I am never asleep, because the pain prevents that, but if I were someone else I might wonder if there wasn't some kind of emotional problem linked to it all. It happens so frequently.

I get excited. I am over the moon happy. I am prepared to the nth degree. I am there when it starts.

And then some part of my body fails me and I end up in the other room listening to everyone else enjoy themselves.



Wednesday, October 2, 2024

Peace keepers

 

Women in my generation were encouraged to be chameleons.

I cannot tell you how many times what I wanted to do was countered with, "but a woman needs to be able to follow her husband's career."
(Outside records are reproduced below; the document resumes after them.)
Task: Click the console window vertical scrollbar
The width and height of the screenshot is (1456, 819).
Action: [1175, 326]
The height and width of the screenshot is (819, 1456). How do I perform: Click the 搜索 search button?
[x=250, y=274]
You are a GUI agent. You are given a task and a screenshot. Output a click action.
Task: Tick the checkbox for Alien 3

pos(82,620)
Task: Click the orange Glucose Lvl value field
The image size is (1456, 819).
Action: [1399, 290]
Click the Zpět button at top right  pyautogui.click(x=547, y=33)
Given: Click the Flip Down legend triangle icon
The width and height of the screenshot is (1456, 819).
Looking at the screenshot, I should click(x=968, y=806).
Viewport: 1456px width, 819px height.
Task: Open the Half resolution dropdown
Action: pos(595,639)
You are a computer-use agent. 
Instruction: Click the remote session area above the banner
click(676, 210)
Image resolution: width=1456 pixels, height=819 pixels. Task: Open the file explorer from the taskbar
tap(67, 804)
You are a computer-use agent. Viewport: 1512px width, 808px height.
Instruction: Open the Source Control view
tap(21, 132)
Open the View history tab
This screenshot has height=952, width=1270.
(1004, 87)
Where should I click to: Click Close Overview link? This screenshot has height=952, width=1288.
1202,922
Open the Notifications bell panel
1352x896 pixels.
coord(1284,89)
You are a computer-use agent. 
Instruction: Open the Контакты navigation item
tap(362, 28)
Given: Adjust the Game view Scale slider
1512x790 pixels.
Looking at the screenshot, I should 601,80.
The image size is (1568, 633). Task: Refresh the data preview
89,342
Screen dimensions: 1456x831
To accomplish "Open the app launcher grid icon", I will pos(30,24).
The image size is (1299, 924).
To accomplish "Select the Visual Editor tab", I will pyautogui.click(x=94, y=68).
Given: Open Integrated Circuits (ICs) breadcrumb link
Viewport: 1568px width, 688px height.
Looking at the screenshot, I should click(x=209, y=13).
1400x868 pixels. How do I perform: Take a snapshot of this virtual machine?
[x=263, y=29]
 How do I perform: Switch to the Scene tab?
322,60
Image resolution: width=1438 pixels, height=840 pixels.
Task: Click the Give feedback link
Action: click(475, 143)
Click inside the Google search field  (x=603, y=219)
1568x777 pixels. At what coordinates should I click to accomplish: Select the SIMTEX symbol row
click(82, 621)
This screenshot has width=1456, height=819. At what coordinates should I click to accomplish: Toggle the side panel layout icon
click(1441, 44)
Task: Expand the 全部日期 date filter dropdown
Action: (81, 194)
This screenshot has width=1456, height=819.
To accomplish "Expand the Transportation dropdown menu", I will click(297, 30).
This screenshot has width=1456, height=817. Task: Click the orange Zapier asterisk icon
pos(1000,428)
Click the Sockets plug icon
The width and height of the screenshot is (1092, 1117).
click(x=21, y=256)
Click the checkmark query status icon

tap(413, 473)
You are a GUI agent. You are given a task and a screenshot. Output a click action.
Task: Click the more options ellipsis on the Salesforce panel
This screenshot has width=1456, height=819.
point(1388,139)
Some women outgrew this upbringing. Others did not.

After so many years trying to please everyone some women honestly do not know where they want to go eat, or what they want to see on their vacations. 

I know women who are so bent on pleasing everyone that they cannot even train their dog for fear of making it unhappy.

They honestly believe this is the way it should be. They think they should be the yes men and keep the peace no matter how much havoc it wreaks in the lives of their children or the world. They never see how much damage it does.

It may not matter where you go to eat, but it does matter how you think.



Tuesday, October 1, 2024

Home again

 

Hurricanes in landlocked Western North Carolina, who'd have thought that could be such a big deal?

My son has lived in western North Carolina for many years. He used to have a house high up on a ridge that was safe, but the rest of the town is in a valley and all the water runs off the mountain, flooding it regularly.

This time he was with friends during the worst of the storm. They had no electricity, except for generators and those didn't run the water pump, so they put out five gallon buckets to catch the rain for flushing toilets. Those buckets filled right up!

Afterwards he and friends went down into the town to help remove trees and see what else they could do. The town had water up to the drive through windows in local businesses and one place they had bailed out a few years ago completely collapsed this time.

The second night he spent helping other friends and they had a sort of hurricane cook out, but the next morning he made his way to his present home higher up in the mountains. There was still no power and no cell phone service, so no internet either, but the only real danger were the washed out bridges and roads.

Little did he realize that his biggest problem would be a lack of gas! As of this afternoon there was still no place he could buy gas, so he is stuck at home not working. He has power and cell and internet. He knows where the safe roads are.

He just doesn't have enough gas to go anywhere and get back home again. Sometimes it's easy to forget how reliant we are on all these different conveniences that seem so ordinary on a regular day.